Imaging Agent Hits A Nerve

Bioimaging: A less toxic formulation for nerve-targeting fluorescent imaging agents could help prevent nerve damage in the operating room

by Katherine Bourzac
November 11, 2015

Credit: ACS Mol. Pharmaceutics
Fluorescence images show the trigeminal ganglia and optic nerve in a mouse. A fluorescence agent packaged in water-soluble polymer micelles (right) lights up the nerves more brightly than when the agent is suspended in an organic solvent (left).

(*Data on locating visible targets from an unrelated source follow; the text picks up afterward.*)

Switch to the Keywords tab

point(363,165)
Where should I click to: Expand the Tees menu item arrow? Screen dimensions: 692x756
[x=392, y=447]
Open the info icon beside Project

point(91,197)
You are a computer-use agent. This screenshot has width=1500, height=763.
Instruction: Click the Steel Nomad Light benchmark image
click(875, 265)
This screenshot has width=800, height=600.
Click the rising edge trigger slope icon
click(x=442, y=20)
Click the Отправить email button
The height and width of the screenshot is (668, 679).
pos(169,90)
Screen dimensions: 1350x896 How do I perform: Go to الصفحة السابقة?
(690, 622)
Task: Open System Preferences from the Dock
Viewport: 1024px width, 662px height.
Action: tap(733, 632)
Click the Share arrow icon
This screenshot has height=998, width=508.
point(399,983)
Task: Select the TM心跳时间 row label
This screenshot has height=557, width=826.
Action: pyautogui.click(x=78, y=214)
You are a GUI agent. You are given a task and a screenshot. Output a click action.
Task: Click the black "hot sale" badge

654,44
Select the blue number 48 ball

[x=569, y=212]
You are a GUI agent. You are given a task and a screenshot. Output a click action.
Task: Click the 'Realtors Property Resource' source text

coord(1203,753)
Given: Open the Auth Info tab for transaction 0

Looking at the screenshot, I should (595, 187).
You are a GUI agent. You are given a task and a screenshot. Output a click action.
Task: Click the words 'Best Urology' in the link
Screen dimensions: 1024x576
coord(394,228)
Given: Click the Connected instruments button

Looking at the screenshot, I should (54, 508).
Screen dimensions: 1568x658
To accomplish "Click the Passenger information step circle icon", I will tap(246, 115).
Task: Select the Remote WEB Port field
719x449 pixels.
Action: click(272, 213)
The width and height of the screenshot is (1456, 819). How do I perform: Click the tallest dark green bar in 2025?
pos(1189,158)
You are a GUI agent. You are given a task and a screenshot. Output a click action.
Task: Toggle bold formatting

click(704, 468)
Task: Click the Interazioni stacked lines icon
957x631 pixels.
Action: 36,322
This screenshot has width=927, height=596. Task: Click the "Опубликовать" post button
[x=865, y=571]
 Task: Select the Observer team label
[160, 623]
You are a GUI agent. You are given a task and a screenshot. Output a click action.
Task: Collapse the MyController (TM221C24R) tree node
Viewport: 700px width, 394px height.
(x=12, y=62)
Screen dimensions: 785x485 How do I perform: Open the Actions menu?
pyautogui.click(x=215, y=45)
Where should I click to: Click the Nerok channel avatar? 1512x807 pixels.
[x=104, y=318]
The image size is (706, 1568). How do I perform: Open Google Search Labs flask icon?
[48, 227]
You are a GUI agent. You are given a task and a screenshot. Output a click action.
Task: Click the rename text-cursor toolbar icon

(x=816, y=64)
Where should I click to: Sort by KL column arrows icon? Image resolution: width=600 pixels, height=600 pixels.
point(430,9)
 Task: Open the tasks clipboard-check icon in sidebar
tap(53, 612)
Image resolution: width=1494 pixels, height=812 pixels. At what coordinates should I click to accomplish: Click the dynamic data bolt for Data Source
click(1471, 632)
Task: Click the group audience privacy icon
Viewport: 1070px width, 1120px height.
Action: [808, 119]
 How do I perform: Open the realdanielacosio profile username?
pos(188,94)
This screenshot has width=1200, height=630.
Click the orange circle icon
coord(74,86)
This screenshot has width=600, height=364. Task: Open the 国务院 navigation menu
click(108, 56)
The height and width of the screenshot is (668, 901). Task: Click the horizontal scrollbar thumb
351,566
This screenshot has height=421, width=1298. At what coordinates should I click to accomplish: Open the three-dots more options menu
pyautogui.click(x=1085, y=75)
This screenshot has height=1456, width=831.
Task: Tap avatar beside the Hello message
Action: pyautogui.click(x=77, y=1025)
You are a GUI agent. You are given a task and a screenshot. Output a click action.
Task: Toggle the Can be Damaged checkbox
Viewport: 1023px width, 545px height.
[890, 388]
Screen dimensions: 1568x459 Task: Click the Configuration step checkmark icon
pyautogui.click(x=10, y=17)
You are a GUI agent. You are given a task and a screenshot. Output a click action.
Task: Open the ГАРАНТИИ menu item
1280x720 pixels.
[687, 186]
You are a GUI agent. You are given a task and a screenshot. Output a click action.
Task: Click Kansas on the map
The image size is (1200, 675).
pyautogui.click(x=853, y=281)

Nerves are small, transparent, and often buried deep in tissue—all of which make them difficult for surgeons to see and avoid nicking with their scalpels. Now researchers have made a nontoxic formulation of a fluorescent agent that specifically targets nerves (ACS Mol. Pharmaceutics 2015, DOI: 10.1021/acs.molpharmaceut.5b00582). With further development, this kind of agent could be used to help surgeons see nerve tissue during operations.

In the U.S., more than 600,000 patients per year suffer nerve damage following surgery. Summer L. Gibbs, a biochemist at Oregon Health Science University, says this is a particular problem in prostate-cancer surgery, where nicking nerves can lead to incontinence and impotence. “A fluorescent contrast agent that targets nerves would improve visibility for surgeons,” she says. Targeting nerves is challenging because the circulatory system’s protective blood-nerve barrier won’t allow most fluorescent molecules to pass into nerve tissue, because they are too large.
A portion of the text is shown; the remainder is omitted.